Hitchcock died in Honolulu on January 1, 1943, after personally witnessing the attack on Pearl Harbor in 1941.
He had three children: Howard Harvey Hitchcock, born March 26, 1899, Joshua Dickson Hitchcock, born February 24, 1901, and Helen Hitchcock Maxon, born June 17, 1906.

Hitchcock is credited for bringing home Boy Scouting from a California visit around 1910. He worked first with Paul Soper of the YMCA, and then James A. (Kimo) Wilder to establish Troop 1 and became its first scoutmaster. Hitchcock and Wilder were both artists,
having similar backgrounds in art and travel, even sketching the grounding of the steamship Manchuria together in August, 1906. Wilder was cousin of Hitchcock's wife, and son of steamship company founder Samuel Gardner Wilder.
Hitchcock wrote: Visiting such men as could be found who were interested I obtained all the data then available with a series of photographs from the East illustrating [Boy Scouts] activities and with these came back to Honolulu where I proceeded to organize a troop (now Troop I) which at first consisted of one patrol. It was later known as the Rainbow troop from the variety of colors represented in its personnel.

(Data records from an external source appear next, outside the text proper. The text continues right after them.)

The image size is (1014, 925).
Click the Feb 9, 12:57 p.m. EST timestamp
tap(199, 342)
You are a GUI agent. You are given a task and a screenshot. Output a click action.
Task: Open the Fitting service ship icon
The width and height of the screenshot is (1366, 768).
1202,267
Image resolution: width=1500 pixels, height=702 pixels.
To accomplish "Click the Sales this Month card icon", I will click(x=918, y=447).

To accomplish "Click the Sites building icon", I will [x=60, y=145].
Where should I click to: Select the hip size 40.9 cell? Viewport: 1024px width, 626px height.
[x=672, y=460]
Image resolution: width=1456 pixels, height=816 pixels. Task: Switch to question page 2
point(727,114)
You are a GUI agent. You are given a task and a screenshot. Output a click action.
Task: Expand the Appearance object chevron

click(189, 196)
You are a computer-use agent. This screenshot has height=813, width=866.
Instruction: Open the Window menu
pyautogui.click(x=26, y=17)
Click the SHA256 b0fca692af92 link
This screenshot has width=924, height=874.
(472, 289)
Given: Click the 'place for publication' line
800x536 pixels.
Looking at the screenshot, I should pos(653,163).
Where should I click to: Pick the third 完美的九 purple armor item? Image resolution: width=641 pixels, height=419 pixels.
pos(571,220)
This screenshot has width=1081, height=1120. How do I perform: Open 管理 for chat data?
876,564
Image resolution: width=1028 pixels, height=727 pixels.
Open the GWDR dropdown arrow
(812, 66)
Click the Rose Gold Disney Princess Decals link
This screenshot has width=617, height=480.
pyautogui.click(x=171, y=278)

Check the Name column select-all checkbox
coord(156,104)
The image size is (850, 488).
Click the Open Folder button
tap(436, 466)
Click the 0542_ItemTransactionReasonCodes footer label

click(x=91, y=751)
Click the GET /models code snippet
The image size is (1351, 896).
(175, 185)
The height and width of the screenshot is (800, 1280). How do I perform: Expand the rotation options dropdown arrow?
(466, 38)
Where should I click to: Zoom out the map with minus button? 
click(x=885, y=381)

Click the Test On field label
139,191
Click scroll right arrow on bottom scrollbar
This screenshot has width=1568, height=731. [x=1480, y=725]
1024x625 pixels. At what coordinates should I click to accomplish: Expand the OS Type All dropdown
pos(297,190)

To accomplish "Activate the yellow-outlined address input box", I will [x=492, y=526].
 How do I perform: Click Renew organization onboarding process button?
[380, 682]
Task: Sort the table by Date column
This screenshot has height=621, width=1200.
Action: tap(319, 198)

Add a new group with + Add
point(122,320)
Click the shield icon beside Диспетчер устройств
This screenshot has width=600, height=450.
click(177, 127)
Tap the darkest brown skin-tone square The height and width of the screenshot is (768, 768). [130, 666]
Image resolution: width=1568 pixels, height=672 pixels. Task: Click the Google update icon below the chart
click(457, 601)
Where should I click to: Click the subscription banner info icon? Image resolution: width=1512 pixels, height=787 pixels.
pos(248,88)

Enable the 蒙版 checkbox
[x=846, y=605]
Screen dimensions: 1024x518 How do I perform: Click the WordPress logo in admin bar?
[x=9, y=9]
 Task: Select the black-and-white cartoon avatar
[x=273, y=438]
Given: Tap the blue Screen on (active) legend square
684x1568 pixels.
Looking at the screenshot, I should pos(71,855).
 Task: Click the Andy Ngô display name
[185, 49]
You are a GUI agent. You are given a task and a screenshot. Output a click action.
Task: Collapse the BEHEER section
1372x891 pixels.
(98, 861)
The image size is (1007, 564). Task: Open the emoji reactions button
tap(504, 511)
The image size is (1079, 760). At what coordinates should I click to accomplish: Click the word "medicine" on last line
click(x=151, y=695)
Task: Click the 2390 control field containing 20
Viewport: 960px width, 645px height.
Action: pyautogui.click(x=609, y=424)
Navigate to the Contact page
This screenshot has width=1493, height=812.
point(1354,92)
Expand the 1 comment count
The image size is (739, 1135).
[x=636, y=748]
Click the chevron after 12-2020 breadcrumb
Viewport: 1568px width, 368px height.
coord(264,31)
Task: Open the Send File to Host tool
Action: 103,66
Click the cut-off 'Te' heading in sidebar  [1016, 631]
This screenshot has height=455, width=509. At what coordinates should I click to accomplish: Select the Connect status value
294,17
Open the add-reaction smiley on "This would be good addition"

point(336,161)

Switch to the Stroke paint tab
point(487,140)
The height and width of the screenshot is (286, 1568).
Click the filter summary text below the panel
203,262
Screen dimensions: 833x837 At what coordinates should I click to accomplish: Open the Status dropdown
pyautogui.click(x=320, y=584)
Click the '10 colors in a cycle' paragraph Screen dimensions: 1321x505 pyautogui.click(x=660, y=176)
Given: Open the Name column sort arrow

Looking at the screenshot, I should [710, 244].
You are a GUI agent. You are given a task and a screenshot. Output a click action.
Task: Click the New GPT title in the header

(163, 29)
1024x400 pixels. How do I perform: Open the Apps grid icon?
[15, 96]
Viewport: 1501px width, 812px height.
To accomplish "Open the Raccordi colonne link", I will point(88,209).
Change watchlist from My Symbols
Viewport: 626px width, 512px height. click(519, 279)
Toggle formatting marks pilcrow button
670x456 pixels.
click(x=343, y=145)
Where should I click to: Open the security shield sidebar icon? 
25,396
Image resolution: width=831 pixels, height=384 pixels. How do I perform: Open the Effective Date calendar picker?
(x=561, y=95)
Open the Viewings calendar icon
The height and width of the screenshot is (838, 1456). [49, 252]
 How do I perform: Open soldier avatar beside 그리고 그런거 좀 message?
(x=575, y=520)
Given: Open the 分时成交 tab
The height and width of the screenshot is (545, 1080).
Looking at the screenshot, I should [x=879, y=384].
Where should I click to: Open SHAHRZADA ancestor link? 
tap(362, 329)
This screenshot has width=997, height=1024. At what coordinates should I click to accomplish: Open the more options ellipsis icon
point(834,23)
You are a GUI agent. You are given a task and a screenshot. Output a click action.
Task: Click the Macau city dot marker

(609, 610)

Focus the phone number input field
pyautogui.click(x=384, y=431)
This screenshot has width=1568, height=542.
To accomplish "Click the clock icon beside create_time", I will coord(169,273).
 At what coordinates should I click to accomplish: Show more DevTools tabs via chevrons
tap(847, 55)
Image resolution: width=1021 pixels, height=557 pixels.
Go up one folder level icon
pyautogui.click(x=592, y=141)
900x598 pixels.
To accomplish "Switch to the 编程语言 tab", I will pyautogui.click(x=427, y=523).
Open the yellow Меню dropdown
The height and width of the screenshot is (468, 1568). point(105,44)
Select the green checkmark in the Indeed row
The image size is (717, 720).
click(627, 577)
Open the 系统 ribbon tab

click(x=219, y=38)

In 1966 his son Harvey donated a painting of the volcano goddess Pele which was displayed in the Hawaiʻi Volcanoes National Park visitor center. In 2003 the Volcano Art Center had a special competition for Pele paintings, in an effort to create a more modern and culturally authentic rendering.
The Bernice P. Bishop Museum (Honolulu), The Boston Museum, the Honolulu Museum of Art, the Isaacs Art Center (Waimea, Hawaii), and the Oakland Museum of California are among the public collections holding paintings by David Howard Hitchcock.

Hitchcock is called the first homegrown artist in Hawaii with international recognition.

==Auction record==
The auction record for a painting by David Howard Hitchcock is $115,315. This record was set by Untitled, Burning Lake, Hawaii, an 18.13" x 36.25" oil painting on canvas sold August 3, 2021, at Bonhams, sale of California and Western Art.